Daily Market Report - 21/07/2015

Greece reopened its banks and ordered billions of euros owed to international creditors to be repaid on Monday in the first signs of a return to a normal way of life. Increases in value added tax agreed under the bailout terms also took effect, with VAT on processed food and public transport jumping to 23 percent from 13 percent.

However  stock market remained closed until further notice. Limits on withdrawals will remain at 420 euros per week instead of 60 euros per day as well as payments and wire transfers abroad will still not be possible. Greece yesterday initiated a payment of 4.2 billion euros in principal and interest to the European Central Bank due on Monday after European authorities agreed last week to provide emergency funding assistance. It is also paid 2.05 billion euros to the International Monetary Fund in arrears since June 30. 
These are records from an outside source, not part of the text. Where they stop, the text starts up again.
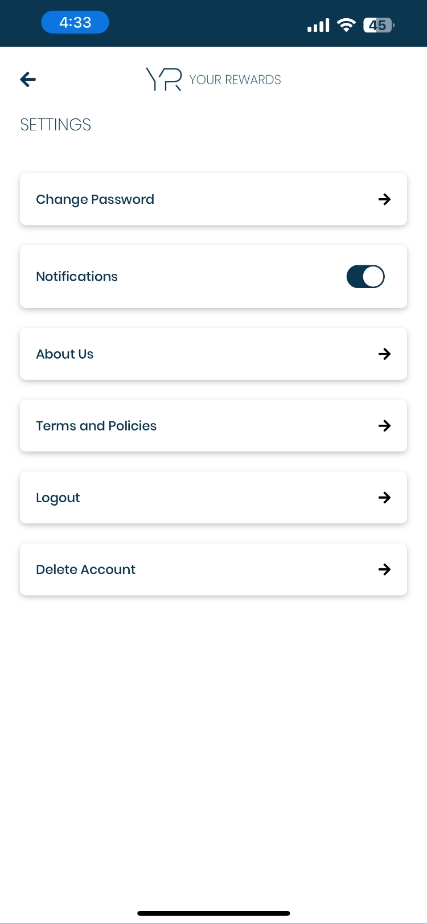Expand Delete Account using its arrow
Viewport: 427px width, 924px height.
[384, 569]
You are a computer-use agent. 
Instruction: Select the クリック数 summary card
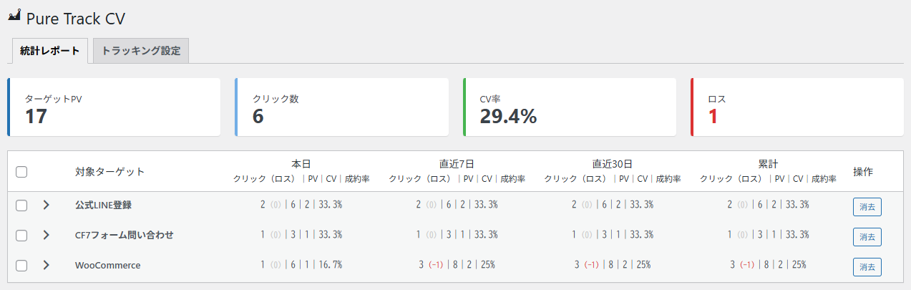coord(342,107)
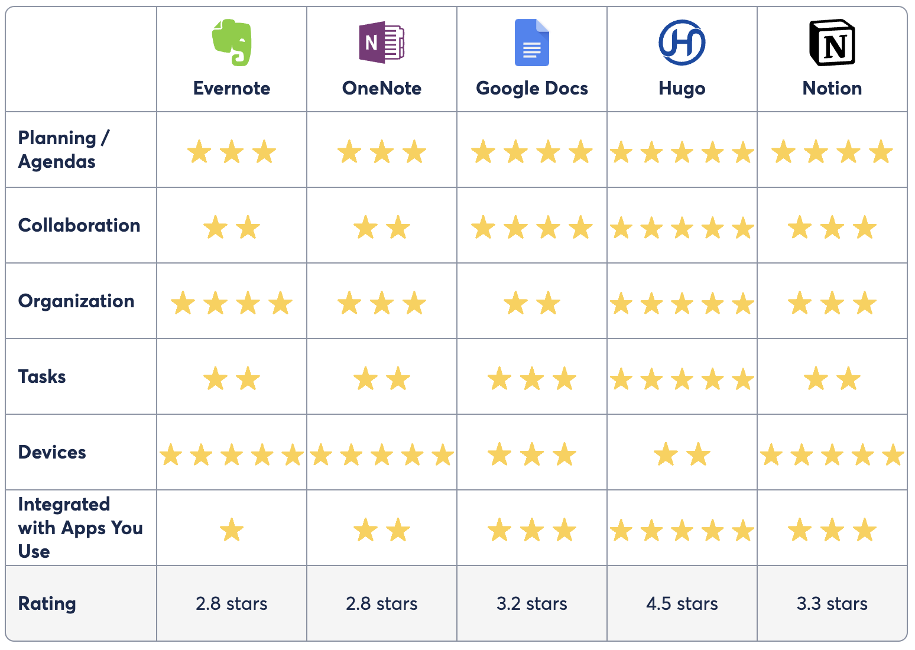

Some officials in government have suggested that if support from lawmakers from within the coalition dropped below 120 votes, early elections would have to be called while the bailout was still being negotiated. The bailout terms, which are tougher than those rejected in a referendum earlier in July, include tax hikes, pension cuts, strict curbs on public spending, an overhaul of collective bargaining rules and a transfer of 50 billion euros of state assets into a special privatisation fund.

House prices are rising rapidly in the north east of England and falling fast in Kensington and Chelsea, according to property website Rightmove, in a remarkable reversal of the trend over the past decade. In the London borough of Kensington and Chelsea, the average asking price for a property fell by more than £178,000 to £2.29m during July, a decline of 7.2%. But in the north-east, prices rose by 2.1% over the month, to £147,251. The region recorded the biggest rise in asking prices of any part of the UK. 

A top Fed official told reporters on Monday  that there is a better than 50 percent chance that the Federal Reserve will raise interest rates in September.St. Louis Fed President James Bullard stated that the Fed should get ahead of the curve, as inflation will rise and labour market slack will end.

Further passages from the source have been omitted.